[Extracted data entries]

=======

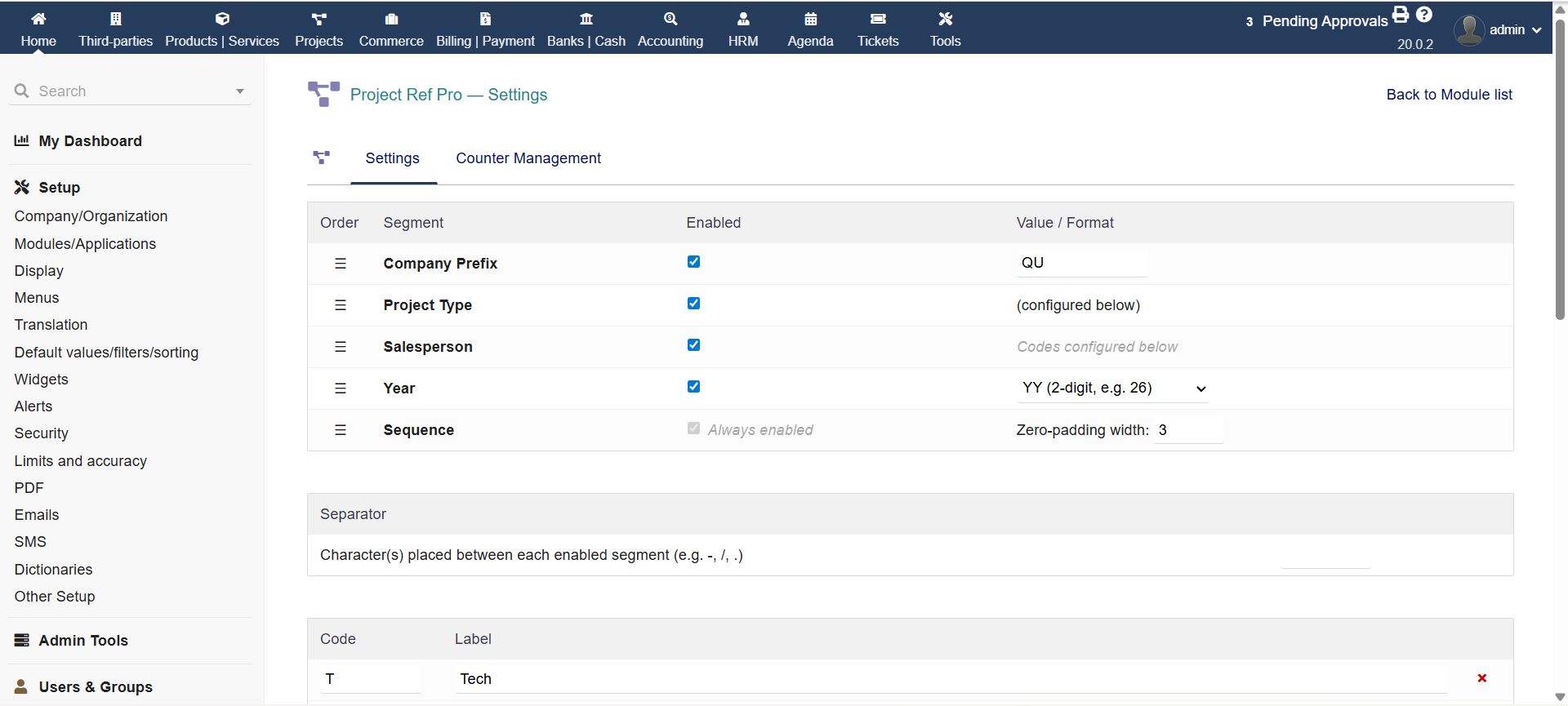Open the Banks | Cash icon
Viewport: 1568px width, 706px height.
tap(586, 19)
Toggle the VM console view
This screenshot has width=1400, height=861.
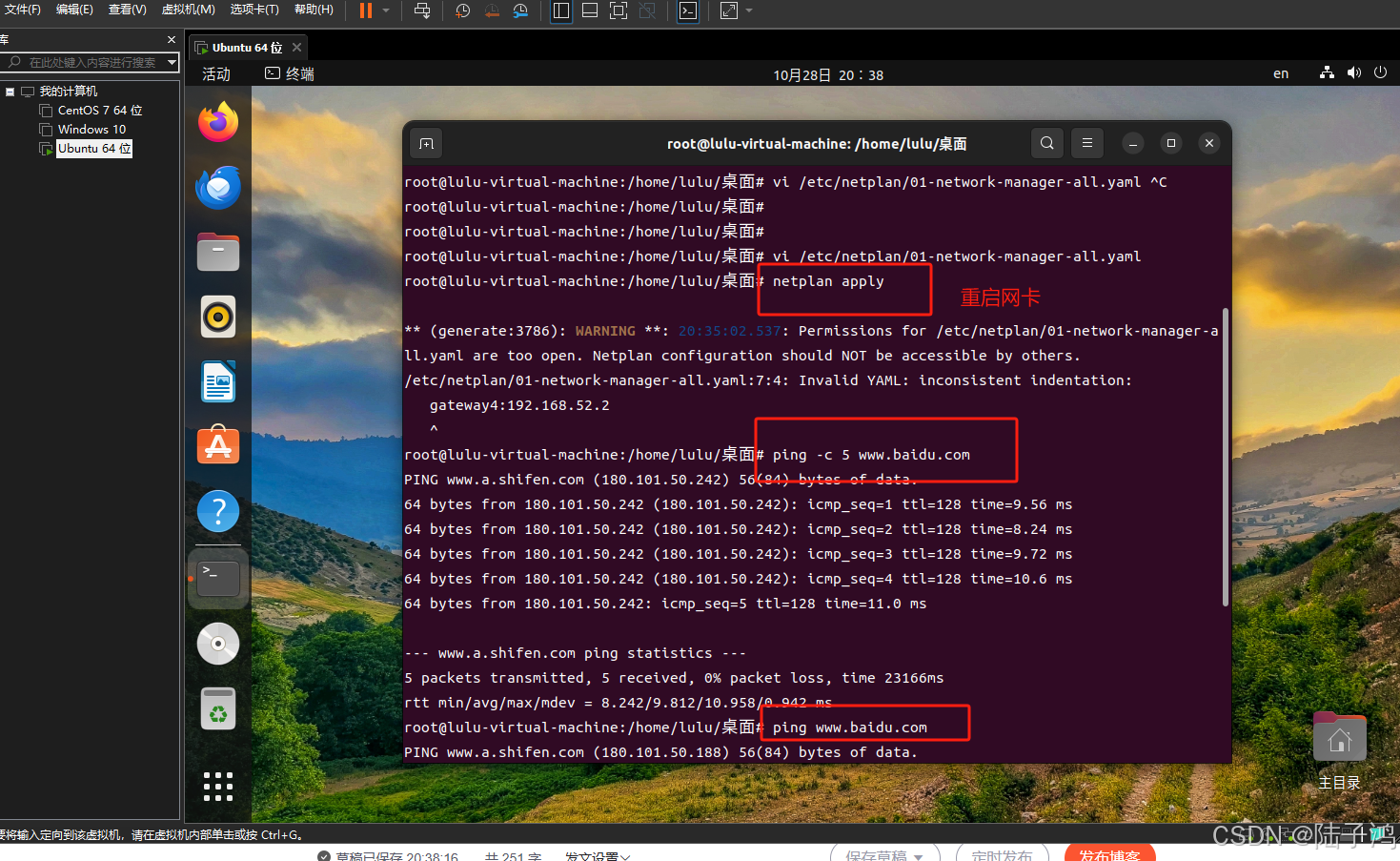coord(688,10)
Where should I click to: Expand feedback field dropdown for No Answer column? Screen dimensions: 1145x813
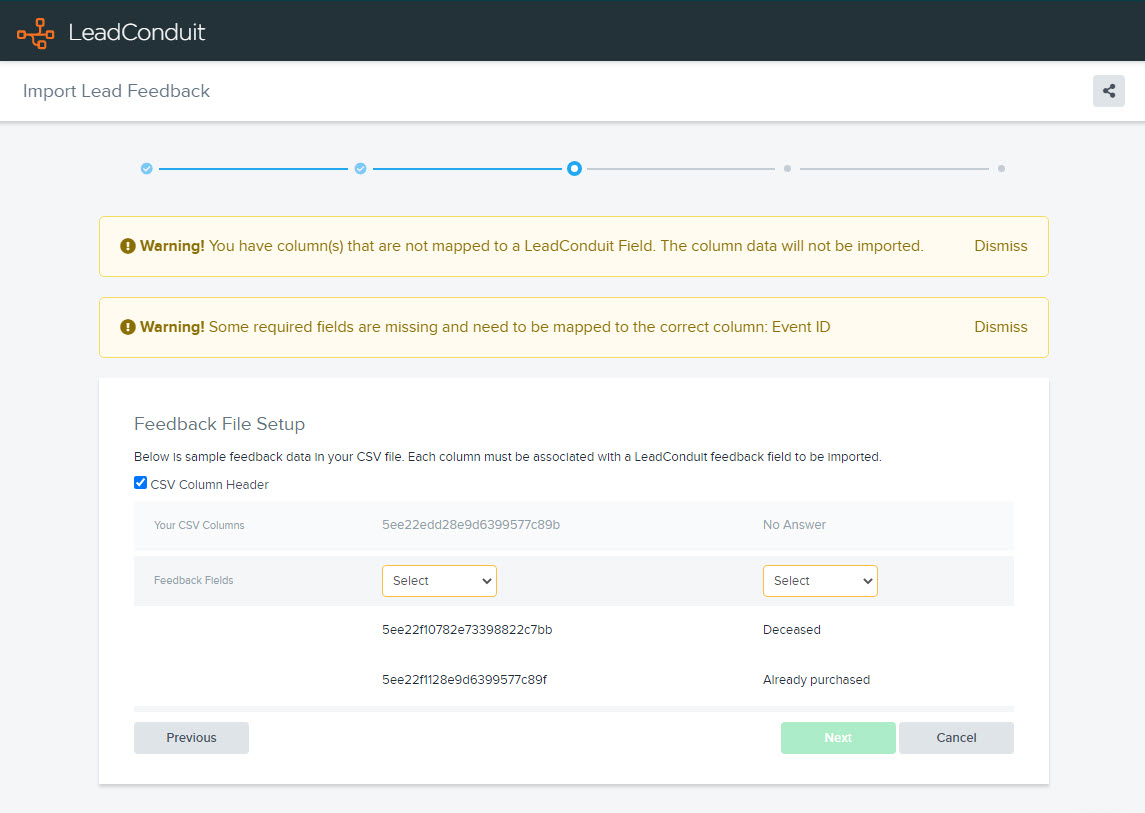tap(820, 581)
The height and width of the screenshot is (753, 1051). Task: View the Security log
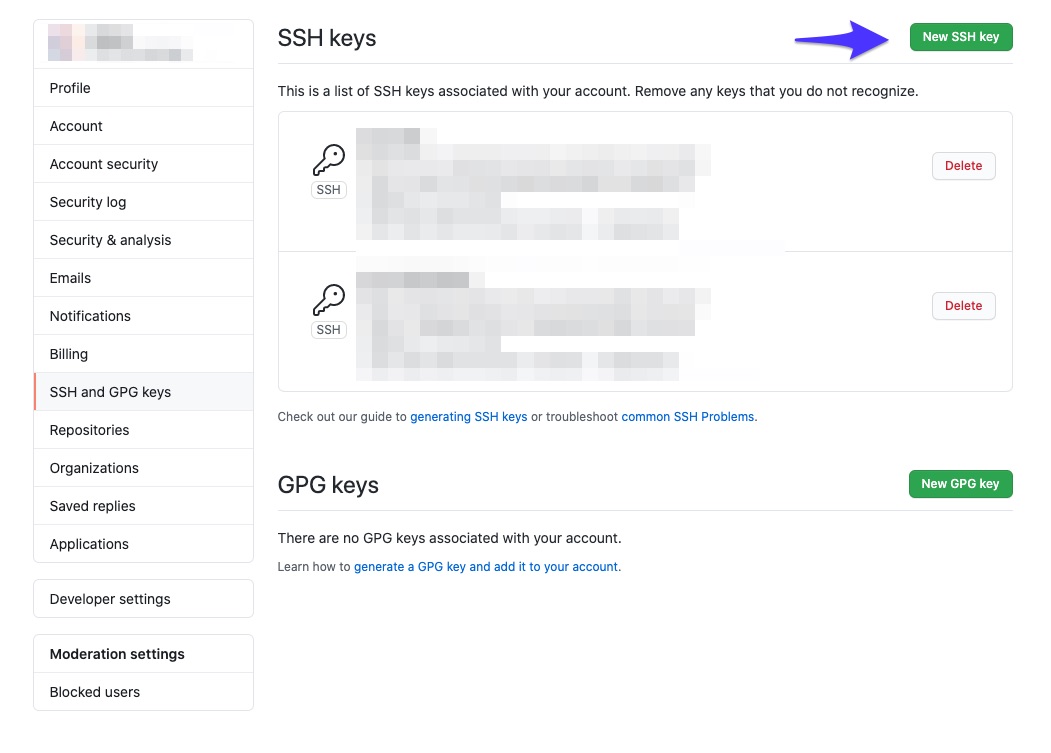pyautogui.click(x=88, y=201)
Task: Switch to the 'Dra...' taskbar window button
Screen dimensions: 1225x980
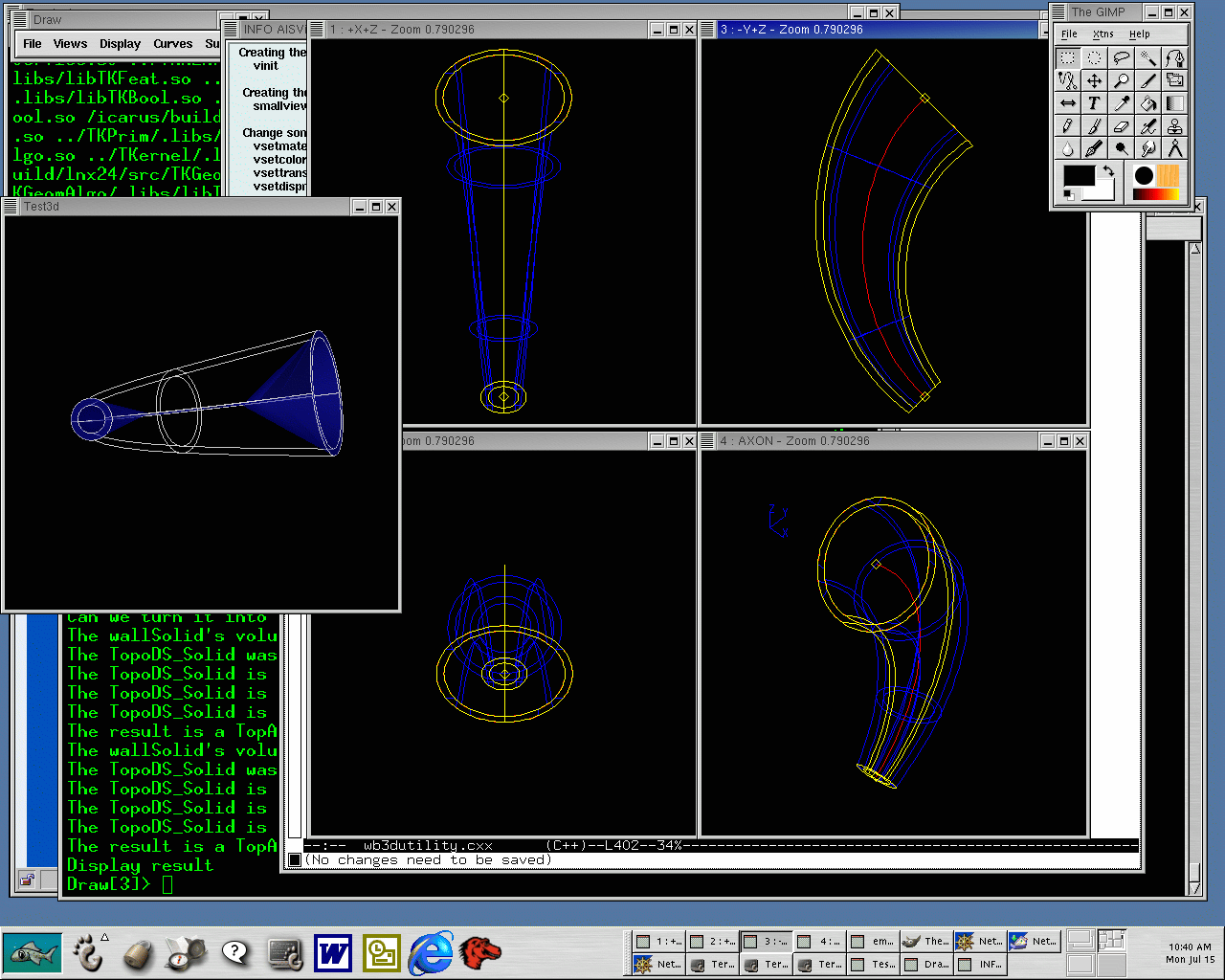Action: click(x=925, y=965)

=======

**WHAT IS NEEDED:**
Leave out the pictures and repeat exactly the lines from the one containing "Task: Switch to" through the last line of the entries.

**SOLUTION TO THE EXERCISE:**
Task: Switch to the 'Dra...' taskbar window button
Screen dimensions: 1225x980
Action: click(x=925, y=965)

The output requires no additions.